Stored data

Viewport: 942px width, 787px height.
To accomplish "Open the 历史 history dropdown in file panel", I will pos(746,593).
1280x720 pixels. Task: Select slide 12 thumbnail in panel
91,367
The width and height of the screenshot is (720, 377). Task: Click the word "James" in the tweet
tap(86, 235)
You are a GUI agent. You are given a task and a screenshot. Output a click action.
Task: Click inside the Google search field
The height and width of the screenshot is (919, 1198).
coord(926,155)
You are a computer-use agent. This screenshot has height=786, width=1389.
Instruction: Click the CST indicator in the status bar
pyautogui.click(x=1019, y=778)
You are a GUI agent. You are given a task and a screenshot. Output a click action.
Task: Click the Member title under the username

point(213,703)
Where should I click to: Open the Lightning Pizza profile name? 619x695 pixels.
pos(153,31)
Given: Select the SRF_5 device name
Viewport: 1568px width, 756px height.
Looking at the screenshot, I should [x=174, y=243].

> YOUR GOAL:
Final part of the records: return the line that contains "Where should I" and every line after it, exactly, with no other lines added.

> REPLY TO THE TASK:
Where should I click to: Open the Lightning Pizza profile name? 619x695 pixels.
pos(153,31)
Given: Select the SRF_5 device name
Viewport: 1568px width, 756px height.
Looking at the screenshot, I should [x=174, y=243].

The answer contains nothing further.